## Begin
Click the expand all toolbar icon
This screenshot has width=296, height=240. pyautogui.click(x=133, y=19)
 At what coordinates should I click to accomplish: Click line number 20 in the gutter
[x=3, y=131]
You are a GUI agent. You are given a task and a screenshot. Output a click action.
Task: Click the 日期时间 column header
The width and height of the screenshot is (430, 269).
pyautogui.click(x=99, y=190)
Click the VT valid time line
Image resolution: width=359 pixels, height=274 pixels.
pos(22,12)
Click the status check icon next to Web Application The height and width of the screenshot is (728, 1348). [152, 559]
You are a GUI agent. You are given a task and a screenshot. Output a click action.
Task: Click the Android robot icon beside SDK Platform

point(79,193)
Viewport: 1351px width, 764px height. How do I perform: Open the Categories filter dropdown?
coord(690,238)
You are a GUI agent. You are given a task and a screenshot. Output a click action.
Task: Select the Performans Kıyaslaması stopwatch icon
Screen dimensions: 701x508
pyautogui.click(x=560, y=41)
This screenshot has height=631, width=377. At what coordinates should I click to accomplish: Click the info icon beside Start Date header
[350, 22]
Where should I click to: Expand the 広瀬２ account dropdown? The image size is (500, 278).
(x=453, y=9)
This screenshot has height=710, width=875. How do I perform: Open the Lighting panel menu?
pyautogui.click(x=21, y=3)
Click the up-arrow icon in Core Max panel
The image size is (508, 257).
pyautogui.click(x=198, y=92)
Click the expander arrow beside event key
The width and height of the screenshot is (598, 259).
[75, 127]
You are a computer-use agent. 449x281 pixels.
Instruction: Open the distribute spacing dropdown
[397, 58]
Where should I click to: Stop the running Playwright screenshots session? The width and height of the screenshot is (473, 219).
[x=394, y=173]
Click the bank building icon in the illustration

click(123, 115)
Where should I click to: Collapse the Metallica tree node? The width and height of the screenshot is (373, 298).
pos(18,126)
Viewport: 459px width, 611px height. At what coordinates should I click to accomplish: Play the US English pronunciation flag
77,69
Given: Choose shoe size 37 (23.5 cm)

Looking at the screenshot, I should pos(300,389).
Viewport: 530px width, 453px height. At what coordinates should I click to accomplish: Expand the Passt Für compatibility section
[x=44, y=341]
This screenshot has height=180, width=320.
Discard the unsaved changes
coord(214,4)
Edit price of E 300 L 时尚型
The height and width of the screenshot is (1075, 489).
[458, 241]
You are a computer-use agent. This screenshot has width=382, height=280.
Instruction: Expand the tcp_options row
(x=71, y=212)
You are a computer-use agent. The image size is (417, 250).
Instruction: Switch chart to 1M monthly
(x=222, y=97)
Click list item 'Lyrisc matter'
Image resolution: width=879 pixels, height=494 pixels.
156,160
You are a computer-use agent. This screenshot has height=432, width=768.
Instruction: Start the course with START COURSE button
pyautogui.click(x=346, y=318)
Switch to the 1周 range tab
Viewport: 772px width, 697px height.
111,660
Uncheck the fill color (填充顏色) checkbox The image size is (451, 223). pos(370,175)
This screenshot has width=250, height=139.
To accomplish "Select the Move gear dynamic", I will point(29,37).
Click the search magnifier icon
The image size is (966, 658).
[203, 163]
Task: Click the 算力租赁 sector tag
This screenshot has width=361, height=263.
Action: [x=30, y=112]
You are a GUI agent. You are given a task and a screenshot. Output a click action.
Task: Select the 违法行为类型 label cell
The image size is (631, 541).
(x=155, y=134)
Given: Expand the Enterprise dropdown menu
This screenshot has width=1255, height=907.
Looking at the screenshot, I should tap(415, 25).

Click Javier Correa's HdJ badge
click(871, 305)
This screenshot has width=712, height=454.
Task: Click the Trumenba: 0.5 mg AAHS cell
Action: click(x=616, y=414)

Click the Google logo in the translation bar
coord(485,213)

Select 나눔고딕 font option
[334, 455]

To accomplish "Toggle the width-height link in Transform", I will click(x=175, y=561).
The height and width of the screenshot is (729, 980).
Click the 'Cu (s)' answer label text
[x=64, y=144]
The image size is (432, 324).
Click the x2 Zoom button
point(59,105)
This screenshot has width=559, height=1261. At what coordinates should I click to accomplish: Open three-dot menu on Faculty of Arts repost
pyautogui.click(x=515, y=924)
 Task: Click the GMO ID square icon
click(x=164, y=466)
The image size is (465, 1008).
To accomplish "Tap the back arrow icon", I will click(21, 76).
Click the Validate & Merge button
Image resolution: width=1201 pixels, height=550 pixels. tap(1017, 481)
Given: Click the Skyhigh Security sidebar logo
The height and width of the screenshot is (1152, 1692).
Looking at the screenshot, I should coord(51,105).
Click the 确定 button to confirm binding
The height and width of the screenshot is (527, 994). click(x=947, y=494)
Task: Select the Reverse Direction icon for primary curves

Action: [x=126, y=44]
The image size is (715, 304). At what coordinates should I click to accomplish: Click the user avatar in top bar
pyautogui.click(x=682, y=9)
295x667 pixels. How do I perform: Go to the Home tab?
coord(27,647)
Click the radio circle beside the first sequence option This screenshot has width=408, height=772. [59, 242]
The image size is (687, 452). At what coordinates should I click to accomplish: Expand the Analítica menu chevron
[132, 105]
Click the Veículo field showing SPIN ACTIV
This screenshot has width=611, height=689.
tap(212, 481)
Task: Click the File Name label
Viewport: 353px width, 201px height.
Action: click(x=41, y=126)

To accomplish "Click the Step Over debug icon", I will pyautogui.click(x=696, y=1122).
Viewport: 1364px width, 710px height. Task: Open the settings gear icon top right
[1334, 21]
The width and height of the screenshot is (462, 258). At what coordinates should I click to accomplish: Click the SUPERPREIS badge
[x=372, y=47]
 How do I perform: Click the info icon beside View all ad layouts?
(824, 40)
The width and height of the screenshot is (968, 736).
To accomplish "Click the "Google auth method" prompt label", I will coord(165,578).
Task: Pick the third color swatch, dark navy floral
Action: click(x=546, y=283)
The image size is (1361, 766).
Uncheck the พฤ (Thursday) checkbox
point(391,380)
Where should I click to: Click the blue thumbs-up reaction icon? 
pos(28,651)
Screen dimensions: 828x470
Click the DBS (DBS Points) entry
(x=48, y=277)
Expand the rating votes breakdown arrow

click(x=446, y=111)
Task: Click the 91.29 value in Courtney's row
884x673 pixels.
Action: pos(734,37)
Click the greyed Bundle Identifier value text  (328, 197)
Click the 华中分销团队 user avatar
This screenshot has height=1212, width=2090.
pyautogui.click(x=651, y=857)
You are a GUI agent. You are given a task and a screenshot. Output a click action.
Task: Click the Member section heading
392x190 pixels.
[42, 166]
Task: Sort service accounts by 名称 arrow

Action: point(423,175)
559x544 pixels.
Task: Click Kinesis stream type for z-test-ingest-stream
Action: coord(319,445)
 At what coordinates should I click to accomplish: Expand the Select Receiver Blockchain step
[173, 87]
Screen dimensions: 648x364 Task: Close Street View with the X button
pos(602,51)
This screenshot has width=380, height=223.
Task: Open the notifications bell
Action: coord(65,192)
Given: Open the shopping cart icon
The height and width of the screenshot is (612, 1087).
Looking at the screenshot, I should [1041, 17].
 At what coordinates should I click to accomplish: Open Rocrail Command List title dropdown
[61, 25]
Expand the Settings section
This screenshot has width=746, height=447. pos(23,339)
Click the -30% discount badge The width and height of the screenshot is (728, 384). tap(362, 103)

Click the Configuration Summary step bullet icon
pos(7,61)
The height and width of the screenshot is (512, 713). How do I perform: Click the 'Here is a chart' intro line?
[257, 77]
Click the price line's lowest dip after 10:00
## End
Goal of the exercise –
Reproduce the entire listing above verbatim, from its first line to its last.

Solution for this problem –
Click the expand all toolbar icon
This screenshot has width=296, height=240. pyautogui.click(x=133, y=19)
 At what coordinates should I click to accomplish: Click line number 20 in the gutter
[x=3, y=131]
You are a GUI agent. You are given a task and a screenshot. Output a click action.
Task: Click the 日期时间 column header
The width and height of the screenshot is (430, 269).
pyautogui.click(x=99, y=190)
Click the VT valid time line
Image resolution: width=359 pixels, height=274 pixels.
pos(22,12)
Click the status check icon next to Web Application The height and width of the screenshot is (728, 1348). [152, 559]
You are a GUI agent. You are given a task and a screenshot. Output a click action.
Task: Click the Android robot icon beside SDK Platform

point(79,193)
Viewport: 1351px width, 764px height. How do I perform: Open the Categories filter dropdown?
coord(690,238)
You are a GUI agent. You are given a task and a screenshot. Output a click action.
Task: Select the Performans Kıyaslaması stopwatch icon
Screen dimensions: 701x508
pyautogui.click(x=560, y=41)
This screenshot has height=631, width=377. At what coordinates should I click to accomplish: Click the info icon beside Start Date header
[350, 22]
Where should I click to: Expand the 広瀬２ account dropdown? The image size is (500, 278).
(x=453, y=9)
This screenshot has height=710, width=875. How do I perform: Open the Lighting panel menu?
pyautogui.click(x=21, y=3)
Click the up-arrow icon in Core Max panel
The image size is (508, 257).
pyautogui.click(x=198, y=92)
Click the expander arrow beside event key
The width and height of the screenshot is (598, 259).
[75, 127]
You are a computer-use agent. 449x281 pixels.
Instruction: Open the distribute spacing dropdown
[397, 58]
Where should I click to: Stop the running Playwright screenshots session? The width and height of the screenshot is (473, 219).
[x=394, y=173]
Click the bank building icon in the illustration

click(123, 115)
Where should I click to: Collapse the Metallica tree node? The width and height of the screenshot is (373, 298).
pos(18,126)
Viewport: 459px width, 611px height. At what coordinates should I click to accomplish: Play the US English pronunciation flag
77,69
Given: Choose shoe size 37 (23.5 cm)

Looking at the screenshot, I should pos(300,389).
Viewport: 530px width, 453px height. At what coordinates should I click to accomplish: Expand the Passt Für compatibility section
[x=44, y=341]
This screenshot has height=180, width=320.
Discard the unsaved changes
coord(214,4)
Edit price of E 300 L 时尚型
The height and width of the screenshot is (1075, 489).
[458, 241]
You are a computer-use agent. This screenshot has width=382, height=280.
Instruction: Expand the tcp_options row
(x=71, y=212)
You are a computer-use agent. The image size is (417, 250).
Instruction: Switch chart to 1M monthly
(x=222, y=97)
Click list item 'Lyrisc matter'
Image resolution: width=879 pixels, height=494 pixels.
156,160
You are a computer-use agent. This screenshot has height=432, width=768.
Instruction: Start the course with START COURSE button
pyautogui.click(x=346, y=318)
Switch to the 1周 range tab
Viewport: 772px width, 697px height.
111,660
Uncheck the fill color (填充顏色) checkbox The image size is (451, 223). pos(370,175)
This screenshot has width=250, height=139.
To accomplish "Select the Move gear dynamic", I will point(29,37).
Click the search magnifier icon
The image size is (966, 658).
[203, 163]
Task: Click the 算力租赁 sector tag
This screenshot has width=361, height=263.
Action: [x=30, y=112]
You are a GUI agent. You are given a task and a screenshot. Output a click action.
Task: Select the 违法行为类型 label cell
The image size is (631, 541).
(x=155, y=134)
Given: Expand the Enterprise dropdown menu
This screenshot has width=1255, height=907.
Looking at the screenshot, I should tap(415, 25).

Click Javier Correa's HdJ badge
click(871, 305)
This screenshot has width=712, height=454.
Task: Click the Trumenba: 0.5 mg AAHS cell
Action: click(x=616, y=414)

Click the Google logo in the translation bar
coord(485,213)

Select 나눔고딕 font option
[334, 455]

To accomplish "Toggle the width-height link in Transform", I will click(x=175, y=561).
The height and width of the screenshot is (729, 980).
Click the 'Cu (s)' answer label text
[x=64, y=144]
The image size is (432, 324).
Click the x2 Zoom button
point(59,105)
This screenshot has width=559, height=1261. At what coordinates should I click to accomplish: Open three-dot menu on Faculty of Arts repost
pyautogui.click(x=515, y=924)
 Task: Click the GMO ID square icon
click(x=164, y=466)
The image size is (465, 1008).
To accomplish "Tap the back arrow icon", I will click(21, 76).
Click the Validate & Merge button
Image resolution: width=1201 pixels, height=550 pixels. tap(1017, 481)
Given: Click the Skyhigh Security sidebar logo
The height and width of the screenshot is (1152, 1692).
Looking at the screenshot, I should coord(51,105).
Click the 确定 button to confirm binding
The height and width of the screenshot is (527, 994). click(x=947, y=494)
Task: Select the Reverse Direction icon for primary curves

Action: [x=126, y=44]
The image size is (715, 304). At what coordinates should I click to accomplish: Click the user avatar in top bar
pyautogui.click(x=682, y=9)
295x667 pixels. How do I perform: Go to the Home tab?
coord(27,647)
Click the radio circle beside the first sequence option This screenshot has width=408, height=772. [59, 242]
The image size is (687, 452). At what coordinates should I click to accomplish: Expand the Analítica menu chevron
[132, 105]
Click the Veículo field showing SPIN ACTIV
This screenshot has width=611, height=689.
tap(212, 481)
Task: Click the File Name label
Viewport: 353px width, 201px height.
Action: click(x=41, y=126)

To accomplish "Click the Step Over debug icon", I will pyautogui.click(x=696, y=1122).
Viewport: 1364px width, 710px height. Task: Open the settings gear icon top right
[1334, 21]
The width and height of the screenshot is (462, 258). At what coordinates should I click to accomplish: Click the SUPERPREIS badge
[x=372, y=47]
 How do I perform: Click the info icon beside View all ad layouts?
(824, 40)
The width and height of the screenshot is (968, 736).
To accomplish "Click the "Google auth method" prompt label", I will coord(165,578).
Task: Pick the third color swatch, dark navy floral
Action: click(x=546, y=283)
The image size is (1361, 766).
Uncheck the พฤ (Thursday) checkbox
point(391,380)
Where should I click to: Click the blue thumbs-up reaction icon? 
pos(28,651)
Screen dimensions: 828x470
Click the DBS (DBS Points) entry
(x=48, y=277)
Expand the rating votes breakdown arrow

click(x=446, y=111)
Task: Click the 91.29 value in Courtney's row
884x673 pixels.
Action: pos(734,37)
Click the greyed Bundle Identifier value text  (328, 197)
Click the 华中分销团队 user avatar
This screenshot has height=1212, width=2090.
pyautogui.click(x=651, y=857)
You are a GUI agent. You are given a task and a screenshot. Output a click action.
Task: Click the Member section heading
392x190 pixels.
[42, 166]
Task: Sort service accounts by 名称 arrow

Action: point(423,175)
559x544 pixels.
Task: Click Kinesis stream type for z-test-ingest-stream
Action: coord(319,445)
 At what coordinates should I click to accomplish: Expand the Select Receiver Blockchain step
[173, 87]
Screen dimensions: 648x364 Task: Close Street View with the X button
pos(602,51)
This screenshot has width=380, height=223.
Task: Open the notifications bell
Action: coord(65,192)
Given: Open the shopping cart icon
The height and width of the screenshot is (612, 1087).
Looking at the screenshot, I should [1041, 17].
 At what coordinates should I click to accomplish: Open Rocrail Command List title dropdown
[61, 25]
Expand the Settings section
This screenshot has width=746, height=447. pos(23,339)
Click the -30% discount badge The width and height of the screenshot is (728, 384). tap(362, 103)

Click the Configuration Summary step bullet icon
pos(7,61)
The height and width of the screenshot is (512, 713). How do I perform: Click the 'Here is a chart' intro line?
[257, 77]
Click the price line's lowest dip after 10:00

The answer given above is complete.